8.4.2  PHY genes and classes of phytochrome operation

Printer-friendly version


Figure 8.33    The phytochrome gene family has several members with differing degrees of sequence homology (i.e. molecular similarity), indicated by the branch lengths on these diagrams. Of the Type II phytochromes (PHTB to PHYE), which are a grouping based on physiological response, PHYC appears to be genetically distinct and is more closely related to PHYA. The data are assembled from gene database information for 172 species of flowering plants. Numbers in parentheses represent the number of nucleotide sequences found in each PHY class.

(Based on Mathews and Sharrock 1997; reproduced with permission of Blackwell Science)

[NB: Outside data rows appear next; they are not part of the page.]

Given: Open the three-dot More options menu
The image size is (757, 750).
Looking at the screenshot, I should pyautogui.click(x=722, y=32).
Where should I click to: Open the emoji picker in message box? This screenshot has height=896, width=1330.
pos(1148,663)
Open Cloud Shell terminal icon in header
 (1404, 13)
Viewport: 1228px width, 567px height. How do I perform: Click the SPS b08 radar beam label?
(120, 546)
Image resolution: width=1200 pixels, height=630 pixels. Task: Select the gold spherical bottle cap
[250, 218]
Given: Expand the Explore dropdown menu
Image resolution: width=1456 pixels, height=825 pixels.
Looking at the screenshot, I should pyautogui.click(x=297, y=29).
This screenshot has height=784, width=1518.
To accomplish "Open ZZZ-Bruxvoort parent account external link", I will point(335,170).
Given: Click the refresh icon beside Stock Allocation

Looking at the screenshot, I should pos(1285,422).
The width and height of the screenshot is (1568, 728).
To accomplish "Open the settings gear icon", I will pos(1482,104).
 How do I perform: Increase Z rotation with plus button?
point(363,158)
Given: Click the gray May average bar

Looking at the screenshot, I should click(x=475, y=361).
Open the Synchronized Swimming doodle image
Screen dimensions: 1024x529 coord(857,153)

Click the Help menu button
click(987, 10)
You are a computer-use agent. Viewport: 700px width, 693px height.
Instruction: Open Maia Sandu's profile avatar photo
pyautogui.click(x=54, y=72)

We now know that there are at least two main phytochrome response classes (Type I and Type II), and probably more than one gene coding for each. For example, there are five genes (PHYA to PHYE) in the model plant Arabidopsis, and seven in tomato (Smith 1995). In the past, sometimes confusing terminology has reflected our incomplete understanding of the differences between the various forms and genes. What is clear is that Type I responses relate to phytochrome A (phyA) which is the most abundant in dark-grown seedlings, up to 99% of the total phytochrome. Type I is photoreversible, but in the Pfr form phyA is also very unstable with a half-life of about 1 h, so that after exposure of a plant to a few hours of light, most of the phyA has been degraded (Clough and Vierstra 1997). Sometimes this is called ‘light-labile’ phytochrome, but degradation of Type I Pfr continues unabated in the dark. Type II (various versions coded by genes PHYB to PHYE) is present at only a few per cent of the original Type I concentration. Pfr Type II has a much longer half-life, in dark and in light. Type II phytochromes are responsible for classic photoreversible (R-promoted, FR-inhibited) processes and for sensing spectral R:FR ratios. By surveying DNA sequence homology of phytochrome genes across many species, a generic model has been developed of how closely related the various forms are, from which can be deduced their probable evolutionary history (Figure 8.33).